There’s joy enough in
sharing our space with such wonderful creatures, but we also gain their
services as grass removers. I could say lawnmowers, but that would imply that our
bit of grass is lawn-like. They even re-process said grass in a pelletised form
of manure. On the debit side we do lose the unprotected foliage of any tasty
plants in our garden. They have even developed a taste for bay leaves and
lemons. Still, overall we’re happy with the balance sheet between us.
[A tell-tale wallaby scat in the garden] |
Beyond our fence the
bush is criss-crossed with wallaby tracks. They intersect with human bush tracks
at various points, and reveal an instructive contrast. Where the human tracks
tend to be linear, grid-like, the wallaby tracks (also called “pads”) at first
appear rather random. But follow the pads for a while and you’ll often find
they have a clever efficiency about them.
Where there is
water to be found, the pads move neatly across the slope – diagonally where
necessary – from shelter or food to the water source. Rarely are the tracks
steeply straight up or down the slope. Often they are through, or close to, any sheltering foliage.
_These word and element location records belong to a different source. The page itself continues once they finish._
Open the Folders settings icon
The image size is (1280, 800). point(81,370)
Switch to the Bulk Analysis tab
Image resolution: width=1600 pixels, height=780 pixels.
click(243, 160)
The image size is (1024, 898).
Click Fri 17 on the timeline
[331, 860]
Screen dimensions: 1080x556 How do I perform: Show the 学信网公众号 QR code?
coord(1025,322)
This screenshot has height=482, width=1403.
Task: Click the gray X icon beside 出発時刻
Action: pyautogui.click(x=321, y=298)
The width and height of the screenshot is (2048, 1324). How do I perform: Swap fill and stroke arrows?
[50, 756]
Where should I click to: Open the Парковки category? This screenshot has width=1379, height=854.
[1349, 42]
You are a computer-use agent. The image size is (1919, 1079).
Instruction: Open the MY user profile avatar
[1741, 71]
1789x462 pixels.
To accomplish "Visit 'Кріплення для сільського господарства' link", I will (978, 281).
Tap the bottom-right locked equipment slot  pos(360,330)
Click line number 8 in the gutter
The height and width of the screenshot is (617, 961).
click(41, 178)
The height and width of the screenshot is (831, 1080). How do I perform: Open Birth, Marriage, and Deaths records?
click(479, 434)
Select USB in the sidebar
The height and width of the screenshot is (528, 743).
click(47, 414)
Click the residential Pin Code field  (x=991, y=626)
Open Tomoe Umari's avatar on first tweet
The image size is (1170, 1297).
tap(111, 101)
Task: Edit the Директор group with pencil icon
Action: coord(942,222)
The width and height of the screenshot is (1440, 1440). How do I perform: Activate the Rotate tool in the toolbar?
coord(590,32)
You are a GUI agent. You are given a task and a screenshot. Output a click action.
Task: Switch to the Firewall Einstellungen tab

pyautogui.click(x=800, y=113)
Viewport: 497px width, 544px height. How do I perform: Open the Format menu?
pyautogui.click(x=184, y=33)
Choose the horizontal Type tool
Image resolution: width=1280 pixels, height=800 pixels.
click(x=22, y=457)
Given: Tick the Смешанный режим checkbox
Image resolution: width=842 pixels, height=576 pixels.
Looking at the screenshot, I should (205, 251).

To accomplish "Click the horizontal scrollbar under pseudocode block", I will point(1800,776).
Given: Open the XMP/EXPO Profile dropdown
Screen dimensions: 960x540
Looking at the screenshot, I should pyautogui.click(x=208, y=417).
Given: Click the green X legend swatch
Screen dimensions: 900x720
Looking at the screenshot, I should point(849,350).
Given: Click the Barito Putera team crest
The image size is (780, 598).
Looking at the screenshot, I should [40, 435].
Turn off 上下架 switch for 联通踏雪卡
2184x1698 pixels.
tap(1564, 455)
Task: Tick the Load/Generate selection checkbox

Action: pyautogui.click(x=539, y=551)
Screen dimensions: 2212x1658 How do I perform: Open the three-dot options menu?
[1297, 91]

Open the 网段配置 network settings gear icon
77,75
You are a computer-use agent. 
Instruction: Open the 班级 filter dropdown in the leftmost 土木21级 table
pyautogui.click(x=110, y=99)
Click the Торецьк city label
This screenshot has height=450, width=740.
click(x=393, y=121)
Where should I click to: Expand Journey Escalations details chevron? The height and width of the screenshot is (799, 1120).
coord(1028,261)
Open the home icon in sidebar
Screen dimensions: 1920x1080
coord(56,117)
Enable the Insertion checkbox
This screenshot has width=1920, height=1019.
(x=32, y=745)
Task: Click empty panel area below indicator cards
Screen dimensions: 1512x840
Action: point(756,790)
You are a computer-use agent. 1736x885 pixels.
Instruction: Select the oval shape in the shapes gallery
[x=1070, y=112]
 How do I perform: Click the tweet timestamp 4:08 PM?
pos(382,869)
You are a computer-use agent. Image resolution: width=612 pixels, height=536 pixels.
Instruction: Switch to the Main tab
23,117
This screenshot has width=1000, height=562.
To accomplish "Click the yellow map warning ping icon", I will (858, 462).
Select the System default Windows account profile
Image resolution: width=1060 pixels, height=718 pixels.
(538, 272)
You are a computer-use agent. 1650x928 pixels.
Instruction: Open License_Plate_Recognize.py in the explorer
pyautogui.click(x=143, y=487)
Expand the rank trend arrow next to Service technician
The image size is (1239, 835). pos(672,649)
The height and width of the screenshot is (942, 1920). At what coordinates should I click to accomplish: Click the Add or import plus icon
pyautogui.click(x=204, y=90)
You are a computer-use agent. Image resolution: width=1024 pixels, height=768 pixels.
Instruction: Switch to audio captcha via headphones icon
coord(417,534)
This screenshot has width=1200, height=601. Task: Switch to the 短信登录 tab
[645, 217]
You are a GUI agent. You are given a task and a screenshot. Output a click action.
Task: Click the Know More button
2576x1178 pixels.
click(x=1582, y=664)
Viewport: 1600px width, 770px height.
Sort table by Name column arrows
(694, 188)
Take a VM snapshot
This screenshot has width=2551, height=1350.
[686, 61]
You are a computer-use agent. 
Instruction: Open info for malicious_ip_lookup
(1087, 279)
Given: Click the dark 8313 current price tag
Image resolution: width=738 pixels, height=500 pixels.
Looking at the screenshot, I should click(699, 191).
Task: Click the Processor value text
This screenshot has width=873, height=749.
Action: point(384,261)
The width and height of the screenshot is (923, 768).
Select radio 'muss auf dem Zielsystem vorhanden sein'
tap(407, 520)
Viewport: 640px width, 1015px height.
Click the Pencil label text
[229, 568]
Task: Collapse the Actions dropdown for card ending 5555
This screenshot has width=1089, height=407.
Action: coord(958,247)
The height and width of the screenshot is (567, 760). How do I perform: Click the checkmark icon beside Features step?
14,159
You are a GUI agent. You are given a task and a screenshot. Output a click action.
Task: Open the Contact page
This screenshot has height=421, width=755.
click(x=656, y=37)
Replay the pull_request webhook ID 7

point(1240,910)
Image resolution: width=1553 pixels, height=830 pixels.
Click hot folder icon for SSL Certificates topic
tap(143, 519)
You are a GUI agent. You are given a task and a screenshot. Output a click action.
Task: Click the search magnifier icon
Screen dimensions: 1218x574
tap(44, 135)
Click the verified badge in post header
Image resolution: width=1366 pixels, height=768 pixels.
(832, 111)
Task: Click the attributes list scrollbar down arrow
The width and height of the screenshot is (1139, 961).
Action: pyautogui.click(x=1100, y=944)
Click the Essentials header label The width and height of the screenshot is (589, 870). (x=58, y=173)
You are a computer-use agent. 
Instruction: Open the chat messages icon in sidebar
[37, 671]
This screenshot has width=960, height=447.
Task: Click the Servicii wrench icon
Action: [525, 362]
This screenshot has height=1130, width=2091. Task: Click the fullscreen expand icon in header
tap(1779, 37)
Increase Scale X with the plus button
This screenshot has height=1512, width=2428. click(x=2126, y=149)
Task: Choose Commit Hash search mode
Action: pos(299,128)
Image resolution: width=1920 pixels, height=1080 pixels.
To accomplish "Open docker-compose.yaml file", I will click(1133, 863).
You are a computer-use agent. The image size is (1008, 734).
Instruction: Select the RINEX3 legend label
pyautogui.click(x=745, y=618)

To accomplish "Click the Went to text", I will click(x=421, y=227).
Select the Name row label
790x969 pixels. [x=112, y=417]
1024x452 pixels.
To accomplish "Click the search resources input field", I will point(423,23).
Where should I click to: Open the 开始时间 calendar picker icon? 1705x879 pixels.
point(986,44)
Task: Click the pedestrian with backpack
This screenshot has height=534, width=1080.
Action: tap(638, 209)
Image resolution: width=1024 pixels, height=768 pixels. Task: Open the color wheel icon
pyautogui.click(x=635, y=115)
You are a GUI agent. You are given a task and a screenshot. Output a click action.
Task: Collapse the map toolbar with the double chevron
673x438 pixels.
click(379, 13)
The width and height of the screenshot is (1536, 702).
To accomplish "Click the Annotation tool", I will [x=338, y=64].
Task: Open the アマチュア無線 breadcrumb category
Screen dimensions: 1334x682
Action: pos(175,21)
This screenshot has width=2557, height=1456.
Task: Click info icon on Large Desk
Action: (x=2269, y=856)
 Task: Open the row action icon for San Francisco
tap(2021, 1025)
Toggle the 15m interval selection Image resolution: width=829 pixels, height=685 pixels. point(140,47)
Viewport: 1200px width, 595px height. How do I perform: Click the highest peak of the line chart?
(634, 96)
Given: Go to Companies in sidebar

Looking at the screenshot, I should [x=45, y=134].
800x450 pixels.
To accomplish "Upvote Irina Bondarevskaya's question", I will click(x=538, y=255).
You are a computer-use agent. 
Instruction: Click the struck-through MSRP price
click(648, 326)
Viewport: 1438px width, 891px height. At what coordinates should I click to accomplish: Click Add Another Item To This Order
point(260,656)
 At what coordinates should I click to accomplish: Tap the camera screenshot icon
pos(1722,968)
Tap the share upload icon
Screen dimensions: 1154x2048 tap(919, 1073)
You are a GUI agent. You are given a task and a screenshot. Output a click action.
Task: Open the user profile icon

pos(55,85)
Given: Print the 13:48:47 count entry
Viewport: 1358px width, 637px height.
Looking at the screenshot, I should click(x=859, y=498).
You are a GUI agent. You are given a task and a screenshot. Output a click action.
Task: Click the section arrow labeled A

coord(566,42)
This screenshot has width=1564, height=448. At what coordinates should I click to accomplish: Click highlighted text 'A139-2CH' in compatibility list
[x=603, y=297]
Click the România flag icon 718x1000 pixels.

[A wallaby pad crosses a slope in our local bush] |
Bushwalking is my
preferred form of going “on the wallaby”. My “bluey” is a backpack; my swag a
sleeping bag and tent; my “toil” is to struggle up a mountain, around a lake or through a canyon. These places pay me back in a currency that can’t be counted.
In more remote
parts of Tasmania I'll confess I've occasionally become confused between human tracks and animal pads, and have found myself literally on the wallaby (tracks). Given the multi-generational nature of animal movements, such animal pads can
be a well-worn and efficient means of getting from one place to another.
But there are a
couple of caveats for following
pads. Firstly I’ll want to know that the wallaby (or wombat, or whatever) was
wanting to go the same way as I am. And secondly I’ll want to be sure I can
actually, physically, follow their track. Wombats and pademelons in particular
are very good at finding their way beneath and through thick bush. I’ve found
to my cost that I’m next-to-useless at doing the same while wearing a large
backpack. As Lawson could have told me, it's not always easy being on the wallaby.